Six petites histoires d’art brut

Six petites histoires d’art brut
Sophie Chabalier – Albertine
Flammarion Jeunesse 2025

Aloïse, Augustin, Emile et les autres

Par Michel Driol

L’art brut… On désigne ainsi les œuvres produites des personnes qui n’ont jamais appris à dessiner, à peindre ou à sculpter. Sophie Chabalier, responsable de la médiation et des publics à la Collection de l’art brut de Lausanne fondée par Jean Dubuffet, propose six biographies  à destination d’un public enfantin, dans une langue accessible à toutes et tous, cherchant à être au plus près des artistes dont elle parle.

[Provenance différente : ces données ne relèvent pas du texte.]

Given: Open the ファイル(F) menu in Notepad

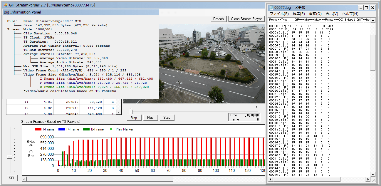Looking at the screenshot, I should click(x=279, y=14).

Une double page est consacrée d’abord à Jean Dubuffet, pour situer sa découverte de ces formes artistiques lors d’un voyage en Suisse. Il sera fil conducteur dans l’album. Puis c’est Aloïse Corbaz, qui cout des feuilles pour peindre des toiles gigantesques, comme un théâtre imaginaire. On se dirige alors vers  l’hôpital psychiatrique de Saint Alban, où l’on fait la connaissance d’Auguste Forestier, dont les sculptures se composent d’objets récupérés. Puis on y rencontre Margurite Sirvins, qui se cout une robe de mariée. Puis on rencontre Augustin Lesage,  mineur, spirite, peintre. Le voyage continue vers Emile Ratier, cultivateur, sculpteur d’objets animés en bois. Et c’est enfin la rencontre avec Scottie Wilson, poète, vagabond, artiste représentant des animaux. Une conclusion met l’accent sur la créativité et la liberté de ces artistes, avant quelques mots d’une biographie plus classique consacrée à chacun d’eux– « à destination des plus grands », dit le texte.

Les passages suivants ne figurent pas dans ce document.